= Task to complete =
Pick out the lines below that include the string "computer".

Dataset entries
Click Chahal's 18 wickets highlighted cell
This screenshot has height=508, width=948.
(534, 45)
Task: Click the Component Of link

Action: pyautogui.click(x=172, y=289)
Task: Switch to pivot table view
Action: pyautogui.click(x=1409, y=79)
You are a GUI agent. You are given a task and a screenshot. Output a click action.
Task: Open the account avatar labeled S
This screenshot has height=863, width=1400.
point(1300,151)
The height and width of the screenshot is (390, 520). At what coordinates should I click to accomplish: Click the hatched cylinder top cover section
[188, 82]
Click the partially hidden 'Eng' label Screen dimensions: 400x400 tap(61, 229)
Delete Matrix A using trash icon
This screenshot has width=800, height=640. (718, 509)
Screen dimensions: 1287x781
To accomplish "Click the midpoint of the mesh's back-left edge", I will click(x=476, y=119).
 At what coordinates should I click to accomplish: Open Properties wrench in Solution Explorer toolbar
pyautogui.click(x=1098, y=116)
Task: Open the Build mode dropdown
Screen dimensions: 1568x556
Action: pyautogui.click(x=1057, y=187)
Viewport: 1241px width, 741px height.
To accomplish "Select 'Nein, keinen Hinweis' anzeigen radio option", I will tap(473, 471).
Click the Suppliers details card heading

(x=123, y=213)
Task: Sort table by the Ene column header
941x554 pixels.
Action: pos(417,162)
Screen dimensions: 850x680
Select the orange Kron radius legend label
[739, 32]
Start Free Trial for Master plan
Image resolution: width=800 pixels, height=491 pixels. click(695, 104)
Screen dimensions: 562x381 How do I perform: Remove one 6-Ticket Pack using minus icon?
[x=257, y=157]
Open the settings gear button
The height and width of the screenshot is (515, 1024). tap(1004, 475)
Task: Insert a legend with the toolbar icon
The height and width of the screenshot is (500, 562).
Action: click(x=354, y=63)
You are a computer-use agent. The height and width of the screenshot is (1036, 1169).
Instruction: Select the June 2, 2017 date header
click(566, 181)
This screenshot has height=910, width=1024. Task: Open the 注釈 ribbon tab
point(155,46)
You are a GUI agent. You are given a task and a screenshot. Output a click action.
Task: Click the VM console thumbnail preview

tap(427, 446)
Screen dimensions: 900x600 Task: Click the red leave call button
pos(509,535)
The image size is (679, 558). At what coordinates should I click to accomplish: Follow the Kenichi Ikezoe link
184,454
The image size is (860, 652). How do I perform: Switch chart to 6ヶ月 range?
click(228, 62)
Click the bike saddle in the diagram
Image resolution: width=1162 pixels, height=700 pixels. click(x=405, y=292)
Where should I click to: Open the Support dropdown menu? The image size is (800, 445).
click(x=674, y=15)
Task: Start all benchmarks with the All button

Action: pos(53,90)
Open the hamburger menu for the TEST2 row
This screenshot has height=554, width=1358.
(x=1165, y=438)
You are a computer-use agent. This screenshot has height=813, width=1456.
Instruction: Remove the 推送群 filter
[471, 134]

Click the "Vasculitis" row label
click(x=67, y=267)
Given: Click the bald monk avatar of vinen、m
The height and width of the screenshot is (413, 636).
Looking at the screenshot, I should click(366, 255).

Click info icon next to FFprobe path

= Result of the exercise =
You are a computer-use agent. The height and width of the screenshot is (1036, 1169).
You are a computer-use agent. This screenshot has height=813, width=1456.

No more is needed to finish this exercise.